→ Selection
Re: [rdiff-backup-users] Removing intermediate snapshot

2011-02-07 Thread Jacob Anawalt
> On 04/02/2011 12:00, Alex Schuster wrote:
>
> For my
> /home directory, the last backup is most important of course, but I would
> also like to be able to restore the very first backup I did make.  All other
> backups in between are not that important, and I would like to remove some.

You could restore that fist version to a different location, back it
up on a long term storage media, then use --remove-older-than. You
would of course no longer use rdiff-backup to restore that first
version.

> But rdiff-backup only has a --remove-older-than  option, not something
> like --remove-between  . Is there some workaround,

rdiff-backups uses reverse diffs. The most recent file is complete.

→ Given data
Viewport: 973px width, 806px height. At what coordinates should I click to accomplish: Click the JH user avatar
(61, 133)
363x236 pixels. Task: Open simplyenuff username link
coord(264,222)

→ Task requirements
[1] In the mailing list reply about removing an intermediate rdiff-backup snapshot, what kind of diffs does rdiff-backup use?
[2] Write the next part of the mailing list reply about removing an intermediate rdiff-backup snapshot, starting after its last sentence.

→ Answers to each task
[1] Reverse diffs.

[2]
Historical versions are a chain of dependent reverse diffs. Removing
interim backups yet keeping an older version would require restoring
the versions on either side of date1 and date2 and repacking a reverse
diff of that change and rewriting all the metadata history referring
to file during the in between range to pretend it didn't exist or
didn't change. Otherwise the versions before the older date may be
worthless.

> or do I want the impossible?
>

Seems tricky and may have unintended consequences. (Insert
back-to-the-future warning of choice here :) ) The subversion project
skirts the issue by requiring you to dump, filter, and re-import. It
isn't something I would want to tackle even though I've thought it
would be nice once or twice.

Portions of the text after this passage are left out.